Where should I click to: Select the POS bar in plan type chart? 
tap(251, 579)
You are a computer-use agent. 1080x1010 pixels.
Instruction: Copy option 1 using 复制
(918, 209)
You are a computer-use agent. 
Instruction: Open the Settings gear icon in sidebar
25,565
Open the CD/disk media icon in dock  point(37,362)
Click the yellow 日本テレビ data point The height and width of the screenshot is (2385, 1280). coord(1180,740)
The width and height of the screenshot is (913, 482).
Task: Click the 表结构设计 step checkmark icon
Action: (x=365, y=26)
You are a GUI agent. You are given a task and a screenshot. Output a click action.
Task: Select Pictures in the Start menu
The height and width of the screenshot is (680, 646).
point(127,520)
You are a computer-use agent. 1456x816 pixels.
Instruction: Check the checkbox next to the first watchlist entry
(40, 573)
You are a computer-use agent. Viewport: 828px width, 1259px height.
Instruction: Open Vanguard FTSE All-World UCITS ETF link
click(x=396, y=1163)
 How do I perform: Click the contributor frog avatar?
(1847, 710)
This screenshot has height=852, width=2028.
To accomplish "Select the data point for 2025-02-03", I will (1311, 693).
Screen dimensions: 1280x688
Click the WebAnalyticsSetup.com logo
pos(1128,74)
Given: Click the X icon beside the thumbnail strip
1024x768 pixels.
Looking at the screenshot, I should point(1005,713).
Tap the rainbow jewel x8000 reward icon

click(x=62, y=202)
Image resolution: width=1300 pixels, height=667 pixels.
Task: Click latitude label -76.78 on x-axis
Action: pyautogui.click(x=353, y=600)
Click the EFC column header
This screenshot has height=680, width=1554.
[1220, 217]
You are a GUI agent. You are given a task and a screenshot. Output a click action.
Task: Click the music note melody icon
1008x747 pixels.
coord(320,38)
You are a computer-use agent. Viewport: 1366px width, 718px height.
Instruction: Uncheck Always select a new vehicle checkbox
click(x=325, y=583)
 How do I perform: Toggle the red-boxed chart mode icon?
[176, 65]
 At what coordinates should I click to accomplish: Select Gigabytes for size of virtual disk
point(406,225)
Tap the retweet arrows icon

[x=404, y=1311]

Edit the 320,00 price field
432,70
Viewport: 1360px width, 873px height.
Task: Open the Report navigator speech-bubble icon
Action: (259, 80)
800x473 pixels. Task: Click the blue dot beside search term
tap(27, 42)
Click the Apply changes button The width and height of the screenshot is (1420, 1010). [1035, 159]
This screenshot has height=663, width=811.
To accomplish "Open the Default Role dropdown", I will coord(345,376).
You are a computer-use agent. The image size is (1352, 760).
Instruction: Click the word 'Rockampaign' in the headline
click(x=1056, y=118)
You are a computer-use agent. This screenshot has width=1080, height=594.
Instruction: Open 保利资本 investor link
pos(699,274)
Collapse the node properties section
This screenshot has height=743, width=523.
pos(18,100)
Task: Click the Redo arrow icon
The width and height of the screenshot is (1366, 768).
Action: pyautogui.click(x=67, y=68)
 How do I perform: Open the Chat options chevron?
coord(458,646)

::::::

What the task requires
Working from the data above, extract solely the lines from the one containing "Open the CD/disk" through the one containing "You are a computer-use agent. Viewport: 828px", exactly as they appear, both included.

Task output
Open the CD/disk media icon in dock  point(37,362)
Click the yellow 日本テレビ data point The height and width of the screenshot is (2385, 1280). coord(1180,740)
The width and height of the screenshot is (913, 482).
Task: Click the 表结构设计 step checkmark icon
Action: (x=365, y=26)
You are a GUI agent. You are given a task and a screenshot. Output a click action.
Task: Select Pictures in the Start menu
The height and width of the screenshot is (680, 646).
point(127,520)
You are a computer-use agent. 1456x816 pixels.
Instruction: Check the checkbox next to the first watchlist entry
(40, 573)
You are a computer-use agent. Viewport: 828px width, 1259px height.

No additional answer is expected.